Powell contends that the district court ignored this evidence, which amounted to "express discriminatory animus" on the part of Bill Maddux. Appellant's Brief at 8.


The district court's opinion, however, demonstrates that it was mindful of the evidence on which Powell relies. The court found that Hutton had warned Powell that he might be called "nigger" at work, and that Maddux had called Powell a "nigger" on at least one occasion. The court also found credible the evidence that Maddux stated on one occasion that he had no use for blacks on the job. The court further found, however, that Powell joined in the sporadic racial joking at the Knob Noster facility. Rodney Norman, Powell's own witness, testified further that he and Powell participated in racial joking, and that Powell had called Norman "whitey" and "honky." Tr. at 1-134. This testimony contradicted Powell's testimony that he had never participated in racial joking. Tr. 1-85. Moreover, the court noted that the only other black highway maintenance man employed in Johnson County testified that Powell had never complained to him that he was the victim of racial slurs or disparate treatment on account of his race. Tr. at 2-123, 2-124. Powell also testified that although he had filed formal complaints with the Missouri Commission on Human Rights and the Equal Employment Opportunity Commission, he did not raise in either complaint the issue of racial slurs. Tr. at 1-62.


In short, the court was presented with abundant evidence regarding the racial climate at the Knob Noster facility. Much of this evidence was oral testimony, and the district judge enjoyed the opportunity we now lack to observe the demeanor of the witnesses and weigh their credibility. We cannot conclude that it clearly erred in finding that Powell was not subjected to a racially bigoted work environment. Racially derogatory language in the workplace can be evidence of a discriminatory atmosphere, and is certainly not to be condoned. Title VII, however, is not necessarily violated by a few isolated racial slurs. See Johnson v. Bunny Bread Co., 646 F.2d 1250, 1257 (8th Cir.1981).


We are likewise unpersuaded that the district court's conclusion that Powell suffered no disparate treatment because of his race was clearly erroneous. Both Powell and Rodney Norman testified to Maddux's being harder on Powell than on his other maintenance crew members. Specifically, Powell stated that Maddux verbally reprimanded him for equipment breakdowns but did not reprimand white employees. He admitted on cross-examination, however, that he simply might not have been present when such reprimands were given. Tr. at 1-64. Moreover, several other employees at the Knob Noster facility testified that Maddux reprimanded them for equipment breakdowns. E.g., Tr. at 1-229, 2-119. Other employees testified that they did not believe Maddux was any harder on Powell than the other maintenance crew members. Tr. at 1-206, 1-207, 2-18, 2-119.

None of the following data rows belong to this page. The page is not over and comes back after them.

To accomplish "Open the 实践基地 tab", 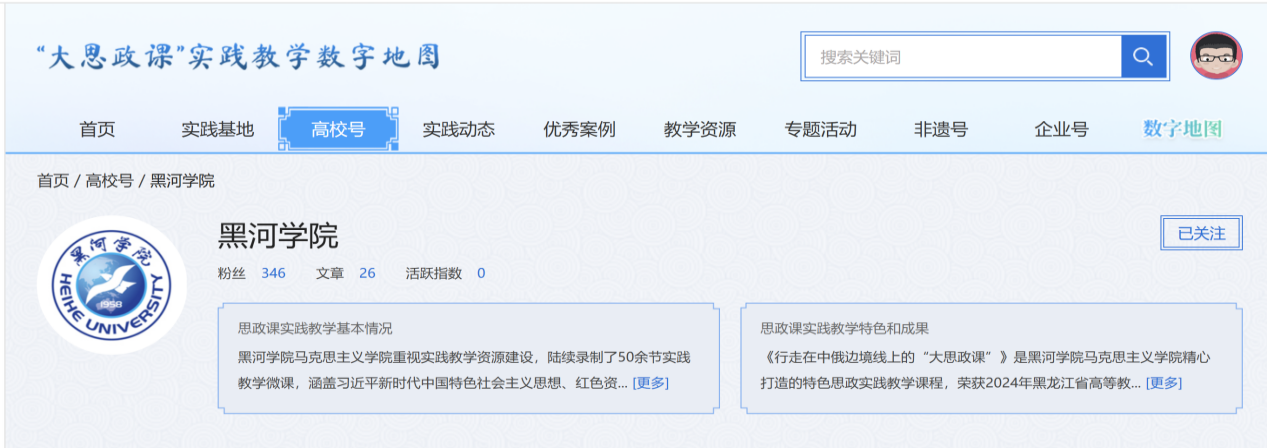I will (217, 129).
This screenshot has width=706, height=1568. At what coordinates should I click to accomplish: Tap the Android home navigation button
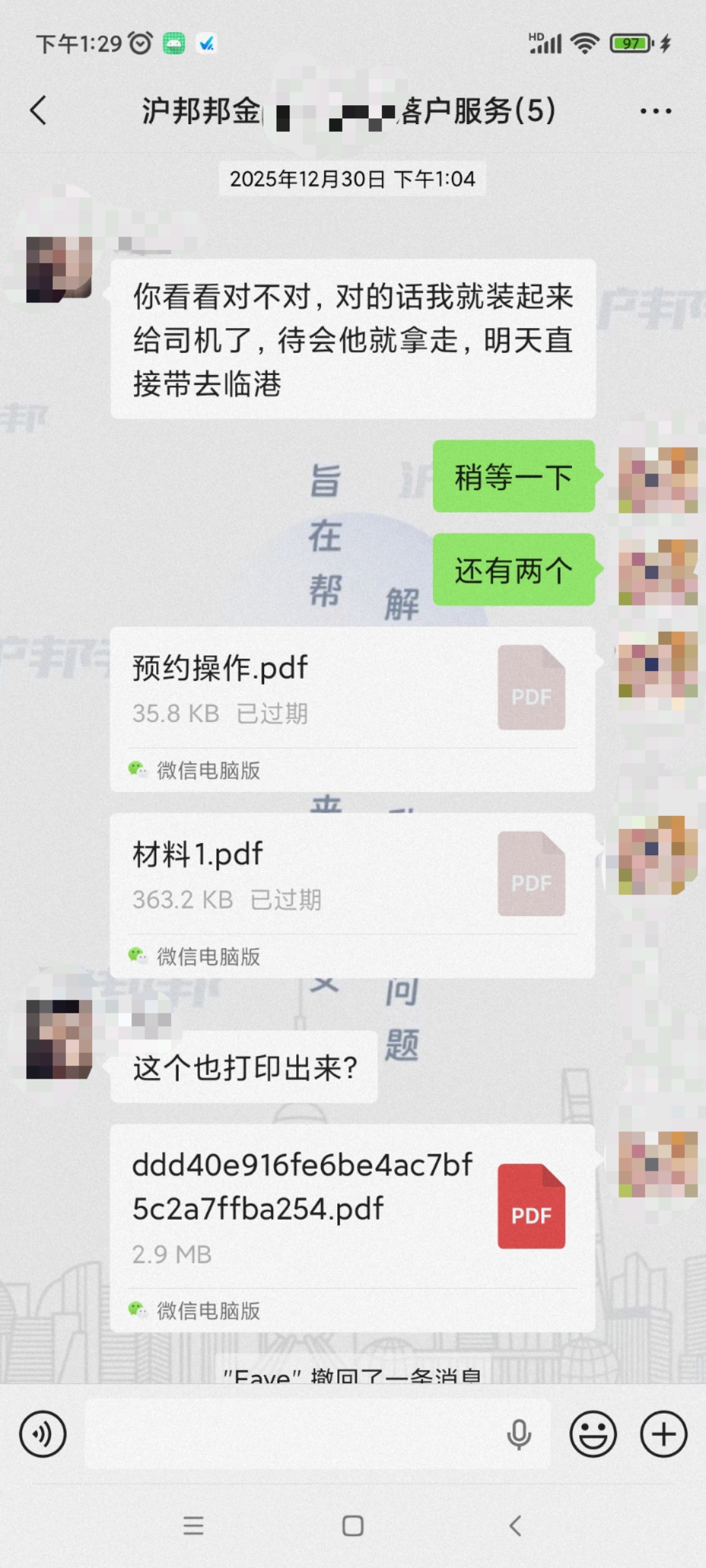tap(353, 1526)
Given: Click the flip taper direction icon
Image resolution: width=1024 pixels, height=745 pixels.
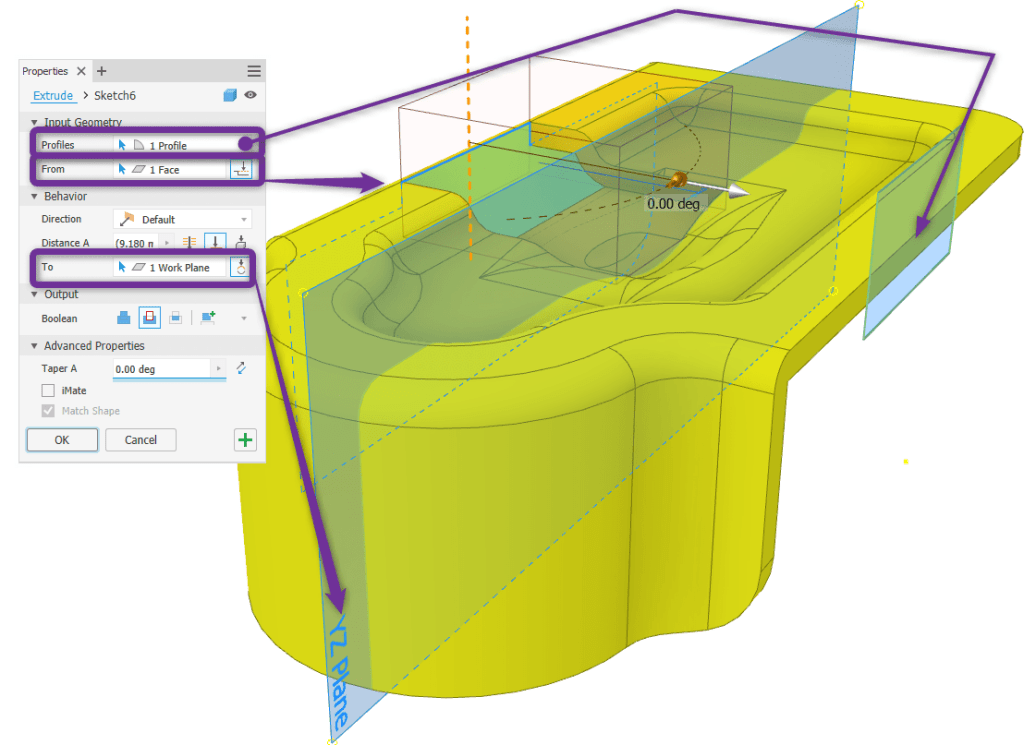Looking at the screenshot, I should click(x=241, y=369).
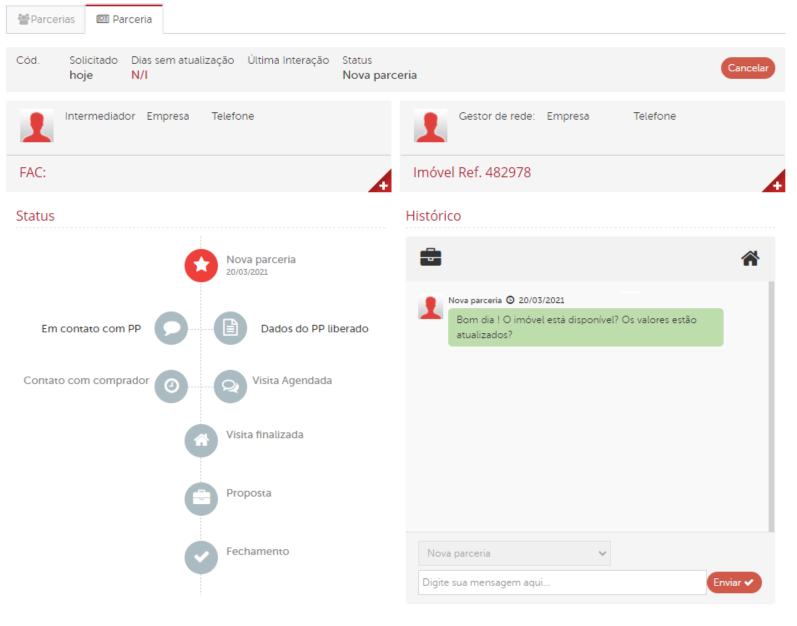The width and height of the screenshot is (797, 626).
Task: Expand the Imóvel Ref. 482978 panel
Action: [776, 183]
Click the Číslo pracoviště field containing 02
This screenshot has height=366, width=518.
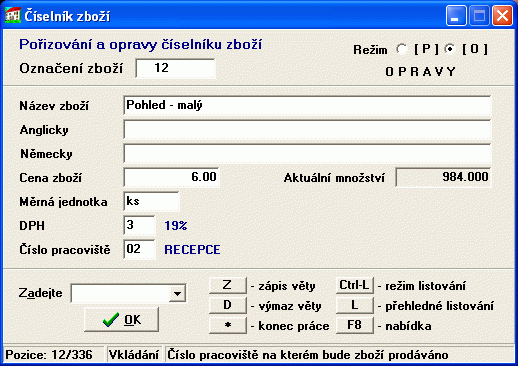pos(139,249)
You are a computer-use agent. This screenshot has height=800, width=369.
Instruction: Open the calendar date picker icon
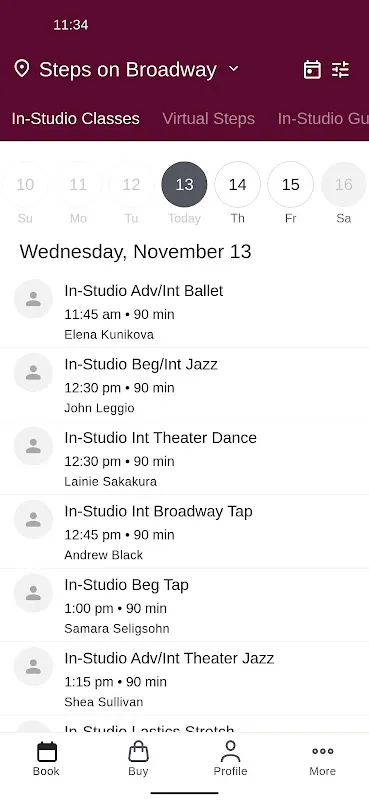click(x=312, y=69)
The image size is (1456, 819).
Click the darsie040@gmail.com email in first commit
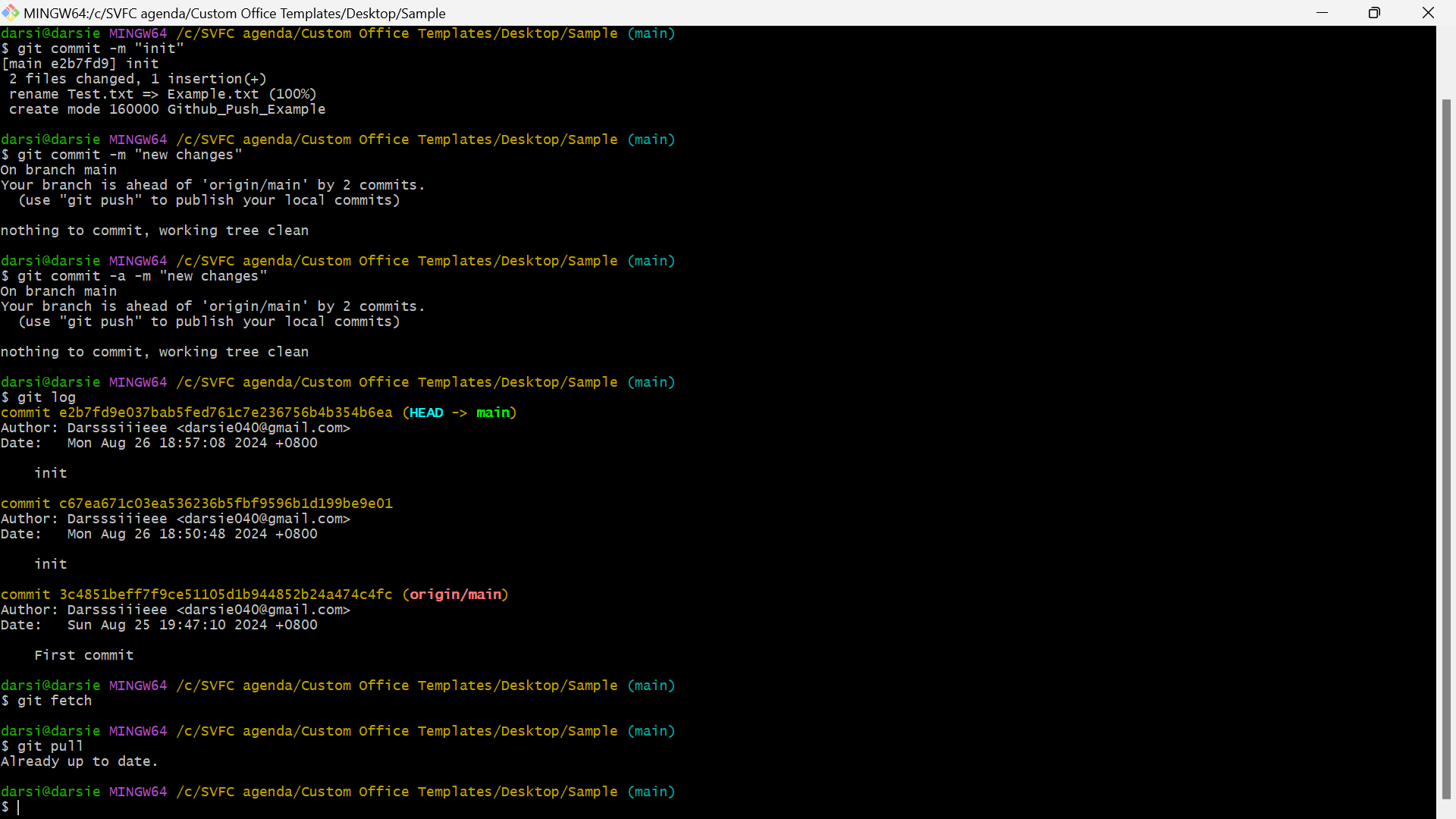point(263,428)
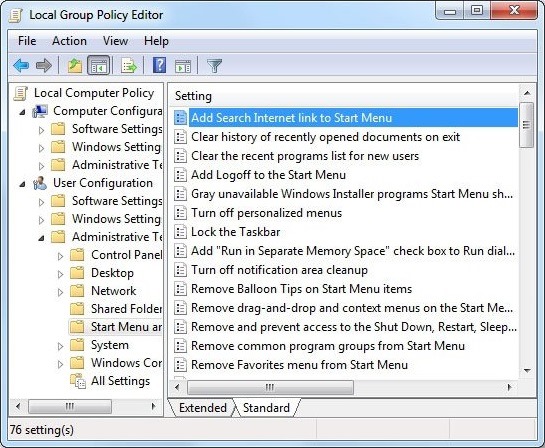The image size is (545, 448).
Task: Expand the Control Panel folder node
Action: (x=60, y=256)
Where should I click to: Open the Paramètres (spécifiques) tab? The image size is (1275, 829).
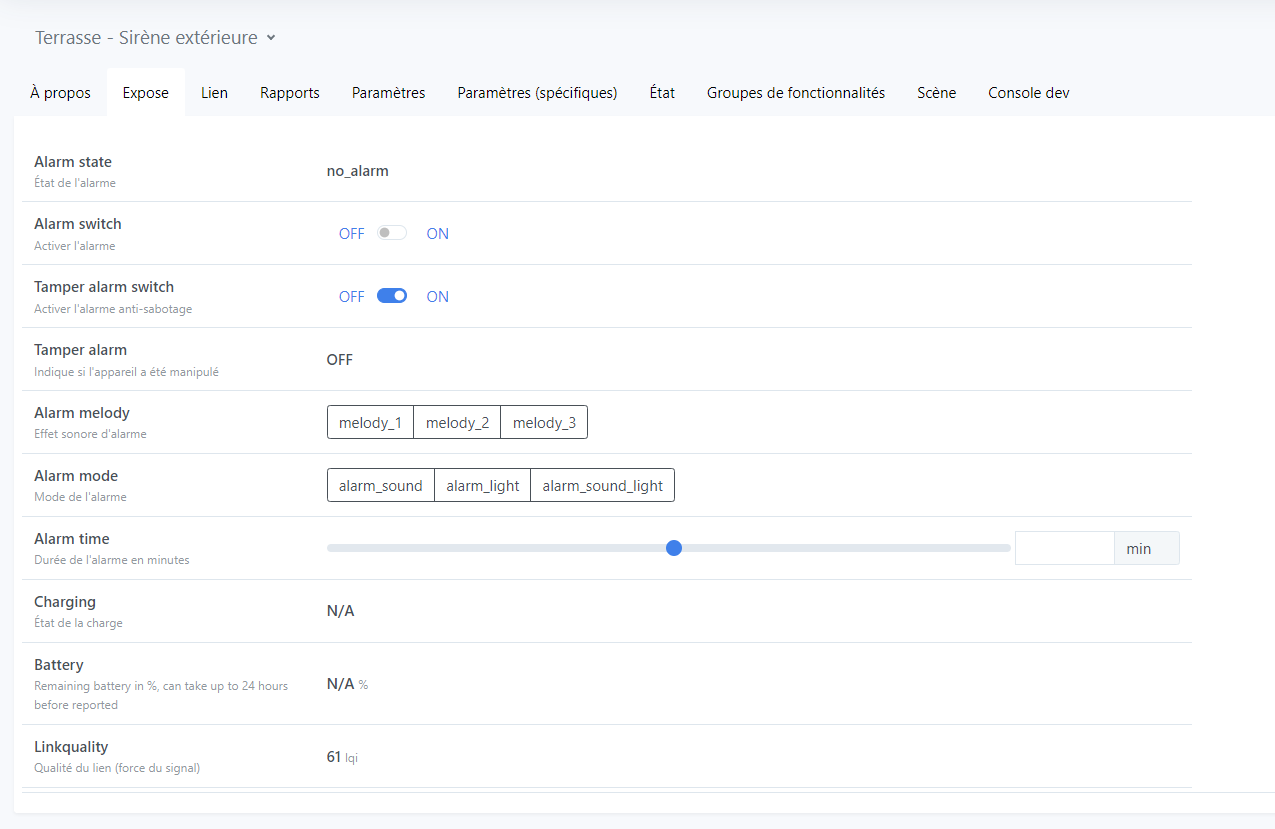(x=537, y=93)
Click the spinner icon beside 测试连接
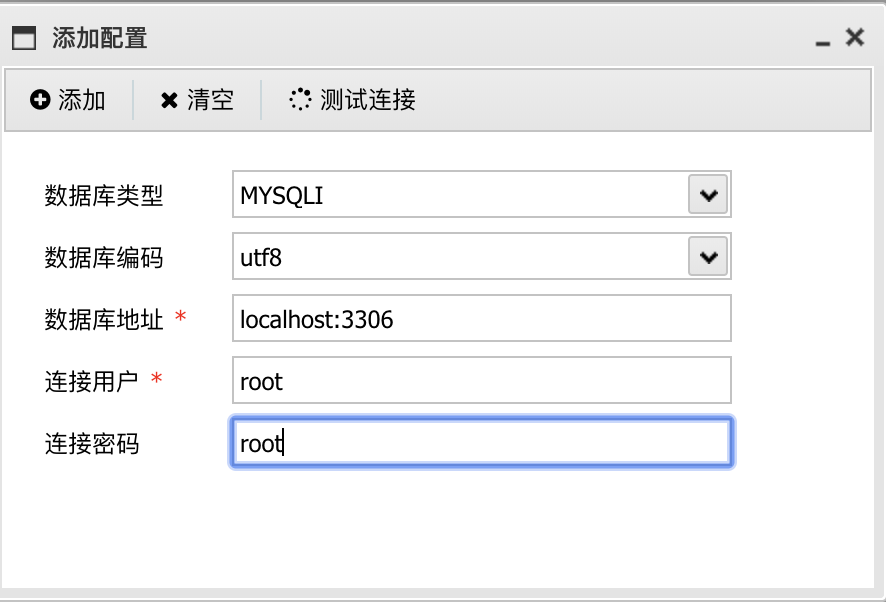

The district court concluded that Maddux was a demanding supervisor, and observed that he seldom, if ever, complimented Powell or any other member of his crew. There is ample evidence in the record to support this conclusion, as well as the court's ultimate conclusion that Powell was not subjected to disparate treatment. We have already outlined the trial court's findings regarding Powell's work record and his problem with equipment breakdowns. We reject his contention that the trial court clearly erred in finding that Powell was not a victim of disparate treatment.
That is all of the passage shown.